Records for processing:
▬▬▬▬▬▬

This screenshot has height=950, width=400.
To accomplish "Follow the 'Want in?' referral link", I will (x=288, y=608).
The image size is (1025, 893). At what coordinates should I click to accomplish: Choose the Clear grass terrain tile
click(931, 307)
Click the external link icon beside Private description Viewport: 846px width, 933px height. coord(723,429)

▬▬▬▬▬▬

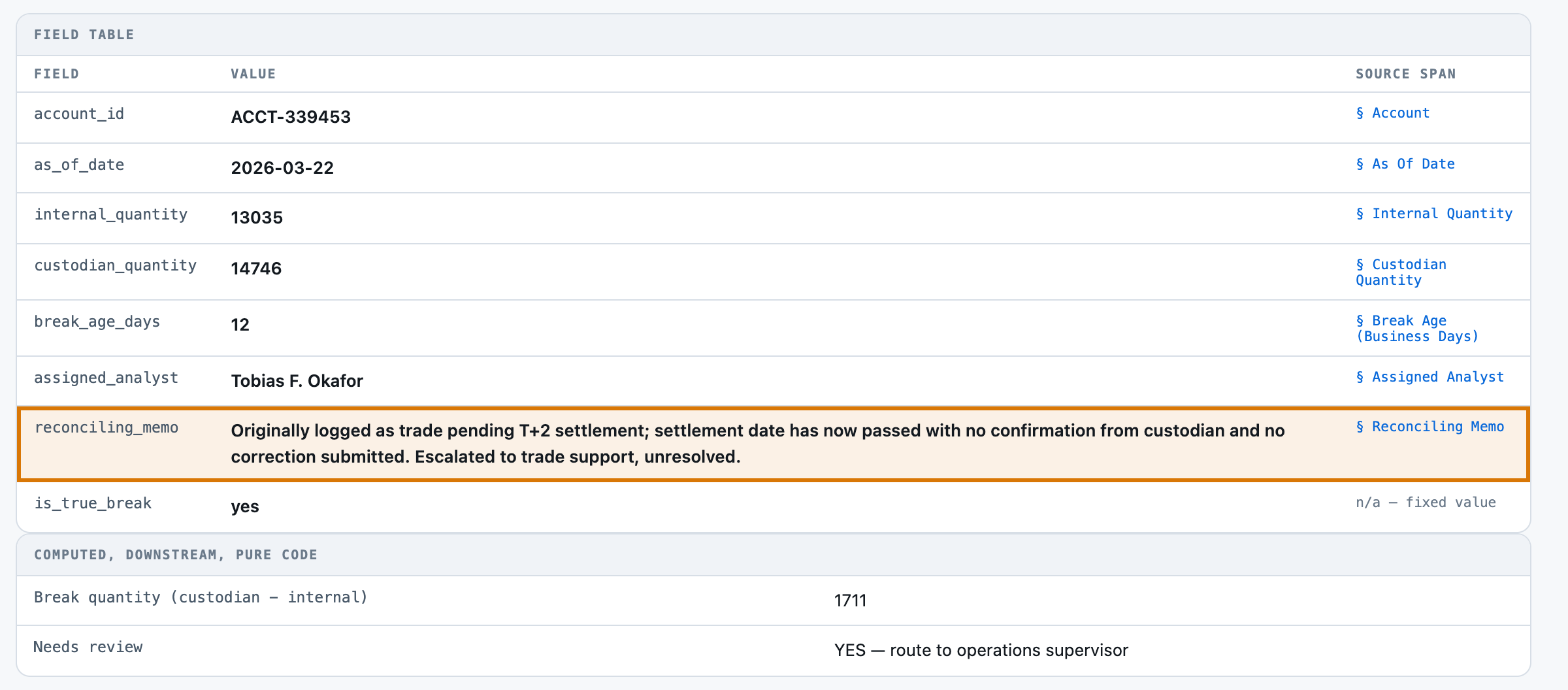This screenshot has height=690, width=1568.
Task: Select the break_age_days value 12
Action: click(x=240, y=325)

▬▬▬▬▬▬

What you have to do: Please copy the lines in the records above between the one holding "This screenshot has height=950, width=400." and the one holding "Click the external", inclusive, exactly and with no other line.

Task output:
This screenshot has height=950, width=400.
To accomplish "Follow the 'Want in?' referral link", I will (x=288, y=608).
The image size is (1025, 893). At what coordinates should I click to accomplish: Choose the Clear grass terrain tile
click(931, 307)
Click the external link icon beside Private description Viewport: 846px width, 933px height. coord(723,429)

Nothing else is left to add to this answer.